» EXERCISE:
Determine how many lines in the entries below hold "arrow". Respond with that number only.

INPUT: Begin

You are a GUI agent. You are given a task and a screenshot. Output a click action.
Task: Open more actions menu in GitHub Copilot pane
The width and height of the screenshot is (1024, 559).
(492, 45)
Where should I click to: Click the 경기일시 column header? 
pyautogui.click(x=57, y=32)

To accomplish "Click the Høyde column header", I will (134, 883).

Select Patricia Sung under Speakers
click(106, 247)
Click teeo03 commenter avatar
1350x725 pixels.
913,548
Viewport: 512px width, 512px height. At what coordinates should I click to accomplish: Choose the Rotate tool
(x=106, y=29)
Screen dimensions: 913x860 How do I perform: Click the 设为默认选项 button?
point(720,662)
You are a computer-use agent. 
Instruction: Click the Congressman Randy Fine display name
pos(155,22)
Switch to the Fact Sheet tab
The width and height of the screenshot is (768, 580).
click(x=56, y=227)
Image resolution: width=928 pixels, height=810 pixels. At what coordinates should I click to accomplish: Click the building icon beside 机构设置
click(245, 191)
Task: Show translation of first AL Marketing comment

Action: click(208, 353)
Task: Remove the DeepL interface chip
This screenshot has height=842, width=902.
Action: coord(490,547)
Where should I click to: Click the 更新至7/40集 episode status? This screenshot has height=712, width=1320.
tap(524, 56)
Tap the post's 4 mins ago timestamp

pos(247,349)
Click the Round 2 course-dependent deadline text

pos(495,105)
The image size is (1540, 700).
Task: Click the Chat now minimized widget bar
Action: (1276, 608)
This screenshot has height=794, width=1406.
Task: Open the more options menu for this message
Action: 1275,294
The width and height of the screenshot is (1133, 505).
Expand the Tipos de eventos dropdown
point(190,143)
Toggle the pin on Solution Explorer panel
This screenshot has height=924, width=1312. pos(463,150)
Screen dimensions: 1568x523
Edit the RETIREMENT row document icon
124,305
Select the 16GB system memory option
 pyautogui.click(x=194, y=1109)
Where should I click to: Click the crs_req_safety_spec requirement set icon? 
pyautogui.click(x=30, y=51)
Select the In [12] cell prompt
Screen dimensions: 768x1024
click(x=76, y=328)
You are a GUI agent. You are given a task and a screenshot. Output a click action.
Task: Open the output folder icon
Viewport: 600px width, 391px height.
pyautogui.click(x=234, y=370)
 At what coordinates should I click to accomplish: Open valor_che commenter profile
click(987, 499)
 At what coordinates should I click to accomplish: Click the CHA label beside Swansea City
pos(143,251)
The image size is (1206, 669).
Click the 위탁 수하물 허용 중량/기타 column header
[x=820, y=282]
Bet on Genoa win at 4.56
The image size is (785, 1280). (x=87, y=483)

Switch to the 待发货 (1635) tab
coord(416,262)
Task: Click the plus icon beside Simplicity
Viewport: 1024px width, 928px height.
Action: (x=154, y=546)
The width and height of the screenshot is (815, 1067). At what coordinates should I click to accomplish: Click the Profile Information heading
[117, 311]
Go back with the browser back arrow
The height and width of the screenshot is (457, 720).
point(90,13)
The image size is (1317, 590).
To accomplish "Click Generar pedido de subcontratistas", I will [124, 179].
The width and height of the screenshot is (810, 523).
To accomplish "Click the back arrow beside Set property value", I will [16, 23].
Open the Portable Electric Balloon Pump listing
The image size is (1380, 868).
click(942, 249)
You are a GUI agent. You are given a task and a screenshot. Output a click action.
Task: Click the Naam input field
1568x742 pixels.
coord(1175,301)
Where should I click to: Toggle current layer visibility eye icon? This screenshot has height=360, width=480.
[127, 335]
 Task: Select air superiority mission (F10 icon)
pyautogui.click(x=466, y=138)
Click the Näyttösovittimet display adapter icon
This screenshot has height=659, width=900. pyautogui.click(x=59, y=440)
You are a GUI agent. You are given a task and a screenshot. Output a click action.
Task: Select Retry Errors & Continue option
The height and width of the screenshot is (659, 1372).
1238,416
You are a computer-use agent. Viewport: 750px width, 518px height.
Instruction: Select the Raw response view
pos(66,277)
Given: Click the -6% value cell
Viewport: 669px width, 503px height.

INPUT: End

» RESULT BELOW:
2